▶ **Exercise details**
Gather, from the data below, each line in which the word "give" occurs.

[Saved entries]
******************************

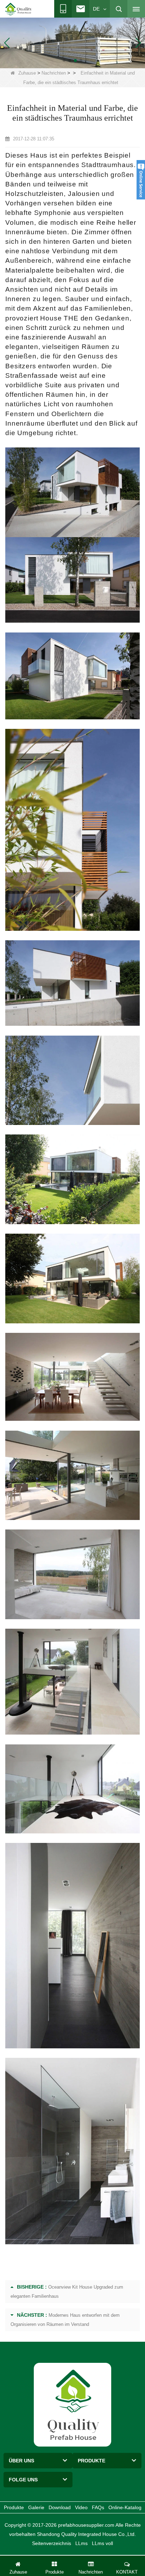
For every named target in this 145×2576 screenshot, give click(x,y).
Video (81, 2507)
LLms (81, 2543)
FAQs (98, 2507)
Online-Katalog (124, 2507)
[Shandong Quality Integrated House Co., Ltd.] (18, 9)
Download (60, 2507)
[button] (64, 60)
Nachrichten (54, 73)
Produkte (14, 2507)
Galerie (36, 2507)
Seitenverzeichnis (51, 2543)
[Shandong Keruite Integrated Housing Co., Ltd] (72, 2404)
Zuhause (27, 73)
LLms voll (102, 2543)
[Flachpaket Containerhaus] (72, 42)
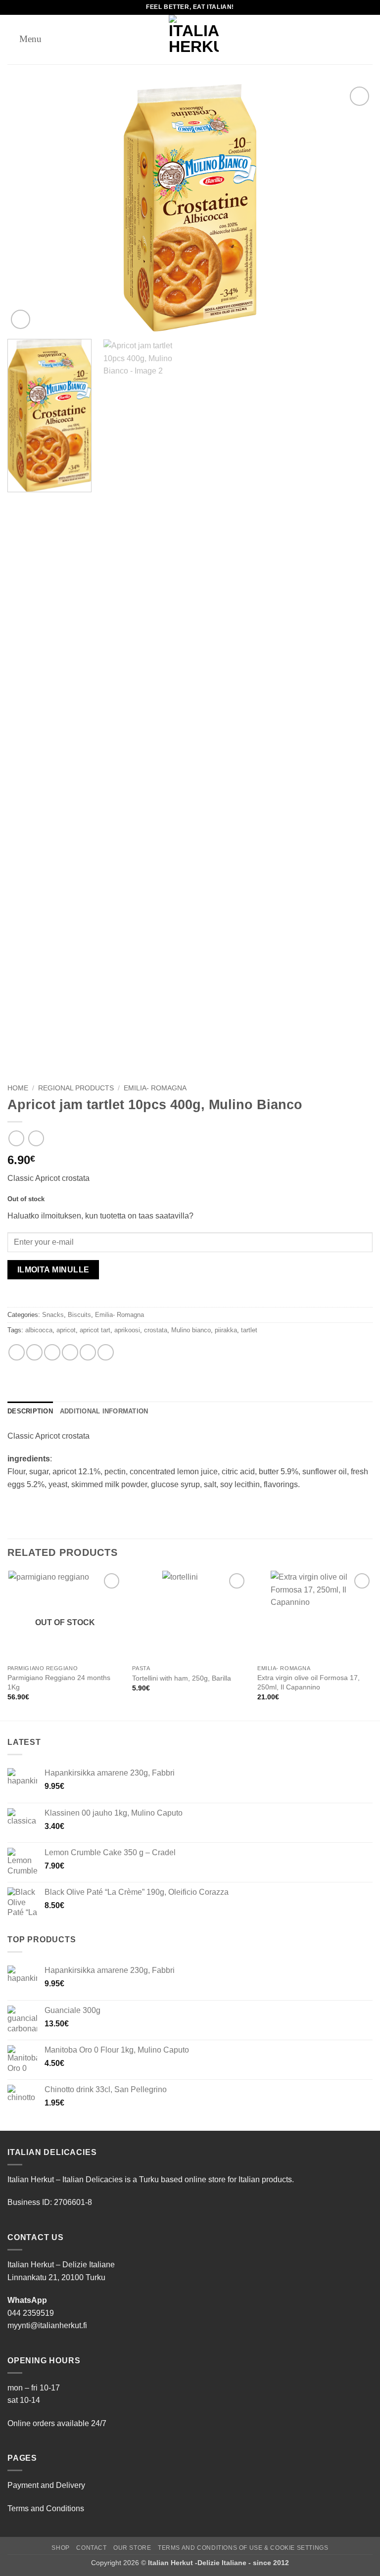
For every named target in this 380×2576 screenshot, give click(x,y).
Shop (60, 2547)
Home (17, 1088)
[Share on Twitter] (52, 1352)
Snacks (53, 1314)
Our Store (132, 2547)
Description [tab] (30, 1411)
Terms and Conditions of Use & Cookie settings (243, 2547)
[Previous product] (36, 1138)
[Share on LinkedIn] (105, 1352)
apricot (66, 1330)
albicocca (38, 1330)
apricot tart (95, 1330)
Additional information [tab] (104, 1411)
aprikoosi (127, 1330)
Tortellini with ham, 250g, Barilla (181, 1678)
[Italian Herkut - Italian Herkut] (194, 39)
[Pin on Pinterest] (88, 1352)
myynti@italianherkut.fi (47, 2325)
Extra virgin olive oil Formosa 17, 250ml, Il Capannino (308, 1682)
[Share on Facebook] (34, 1352)
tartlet (249, 1330)
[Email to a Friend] (70, 1352)
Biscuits (79, 1314)
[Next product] (16, 1138)
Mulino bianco (191, 1330)
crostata (155, 1330)
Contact (91, 2547)
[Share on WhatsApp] (16, 1352)
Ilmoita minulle (53, 1269)
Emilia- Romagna (155, 1088)
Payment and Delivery (46, 2485)
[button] (24, 39)
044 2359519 (30, 2313)
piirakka (226, 1330)
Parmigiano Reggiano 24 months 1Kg (58, 1682)
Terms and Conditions (45, 2508)
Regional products (76, 1088)
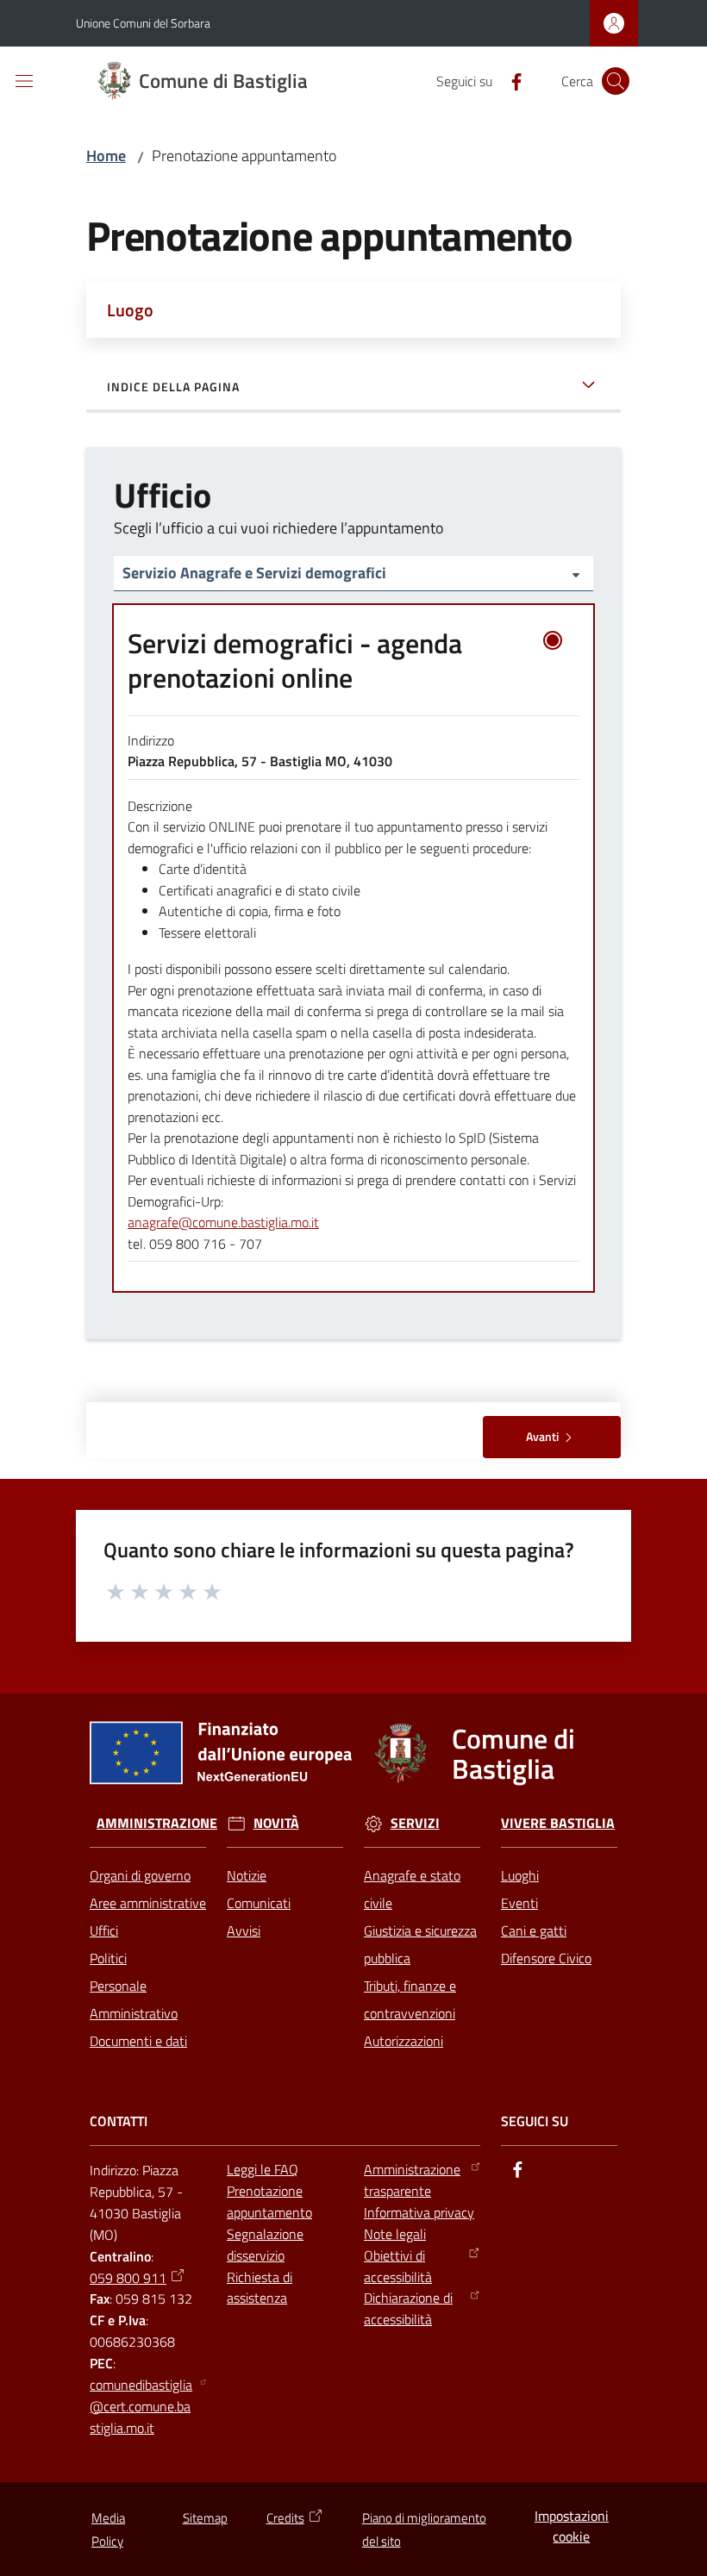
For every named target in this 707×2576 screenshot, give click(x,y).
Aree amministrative (148, 1903)
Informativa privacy (419, 2212)
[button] (615, 81)
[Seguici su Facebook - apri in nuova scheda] (509, 80)
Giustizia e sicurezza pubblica (420, 1944)
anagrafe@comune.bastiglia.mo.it (223, 1222)
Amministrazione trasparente (412, 2180)
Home (106, 155)
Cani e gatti (533, 1930)
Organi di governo (140, 1875)
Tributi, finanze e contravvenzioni (410, 1999)
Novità (276, 1823)
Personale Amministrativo (134, 1999)
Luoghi (520, 1875)
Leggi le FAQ (262, 2169)
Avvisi (243, 1930)
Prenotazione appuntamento (269, 2201)
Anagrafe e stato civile (412, 1889)
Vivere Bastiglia (558, 1823)
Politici (108, 1958)
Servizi (415, 1823)
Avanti (542, 1436)
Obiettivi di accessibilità (398, 2266)
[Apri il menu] (24, 81)
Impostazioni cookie (572, 2526)
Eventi (519, 1903)
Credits (285, 2518)
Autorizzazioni (403, 2040)
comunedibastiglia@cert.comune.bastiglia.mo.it (141, 2406)
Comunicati (259, 1903)
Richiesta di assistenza (259, 2288)
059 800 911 (128, 2277)
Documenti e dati (138, 2040)
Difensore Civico (546, 1958)
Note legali (395, 2234)
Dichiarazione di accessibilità (408, 2308)
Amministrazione (157, 1823)
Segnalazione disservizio (265, 2245)
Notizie (246, 1875)
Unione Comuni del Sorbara (143, 23)
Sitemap (205, 2518)
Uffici (104, 1930)
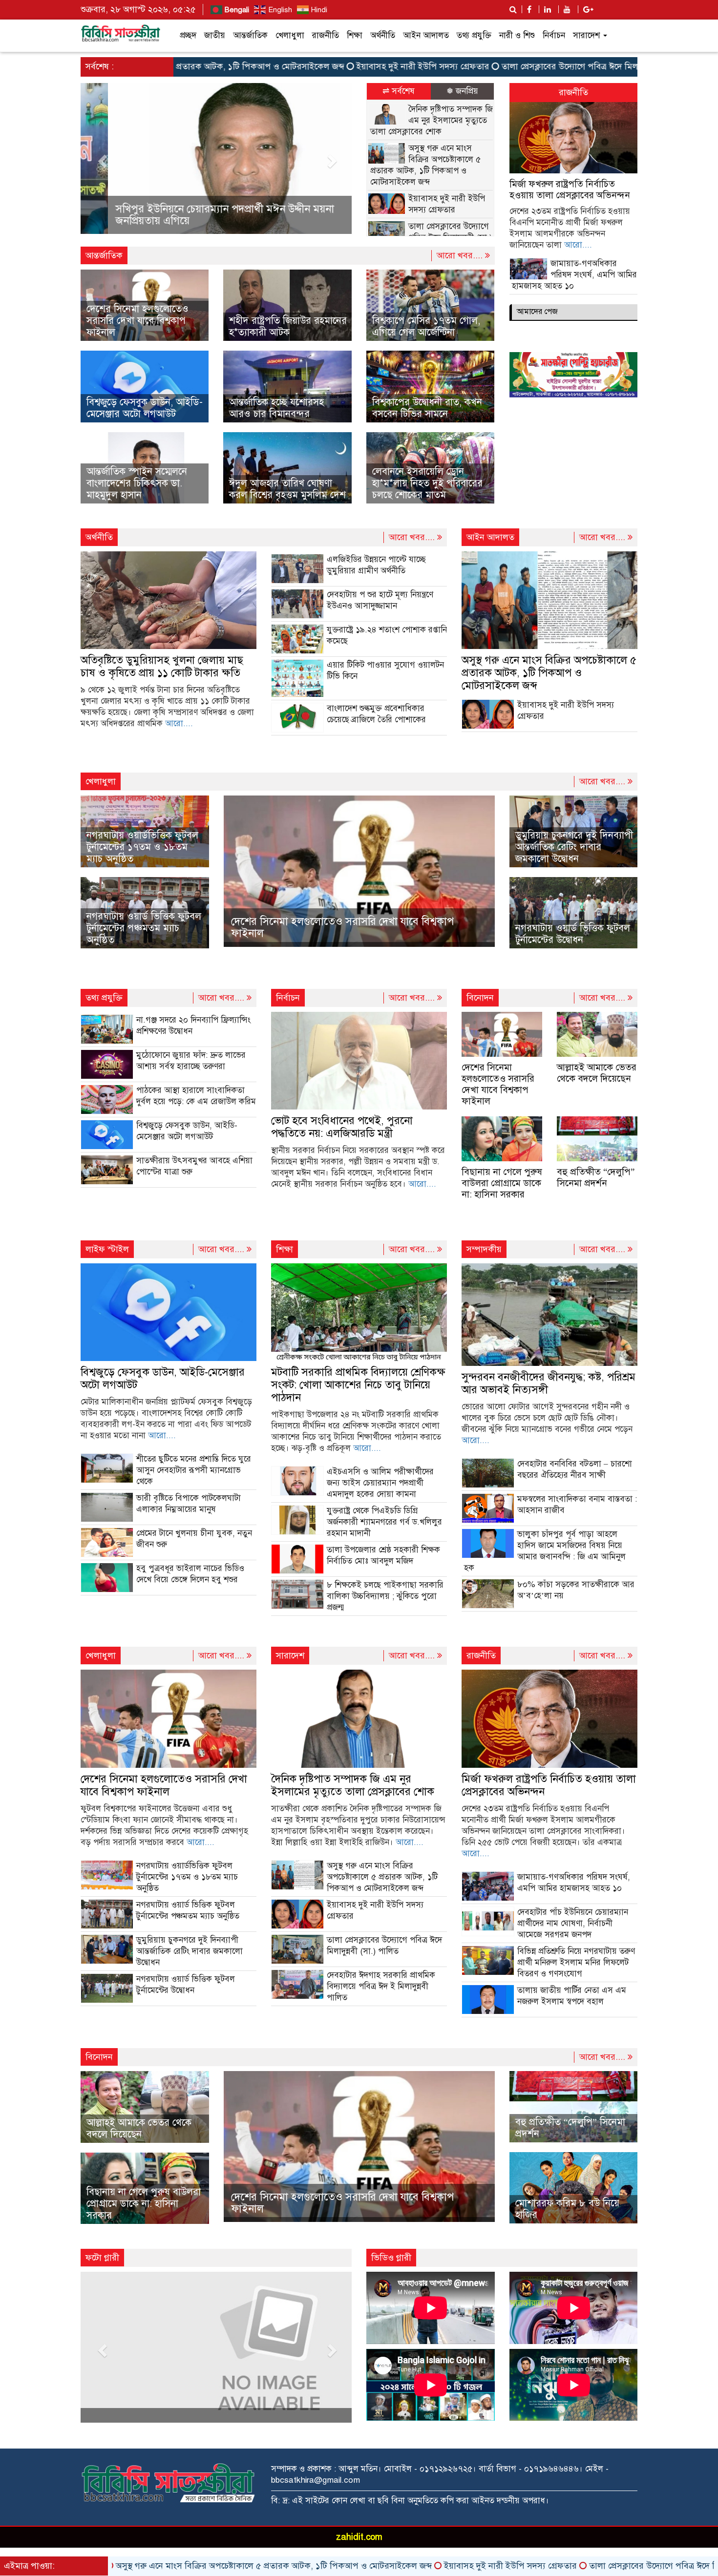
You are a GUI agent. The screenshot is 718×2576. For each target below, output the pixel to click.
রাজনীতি (325, 35)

******************************

▶ **Final answer**
For every named target in this 145×2576 screenshot, give click(x,y).
For every named target in this 380×2576 screenshot, give click(x,y).
For every named target in this 707×2576 screenshot, give click(x,y).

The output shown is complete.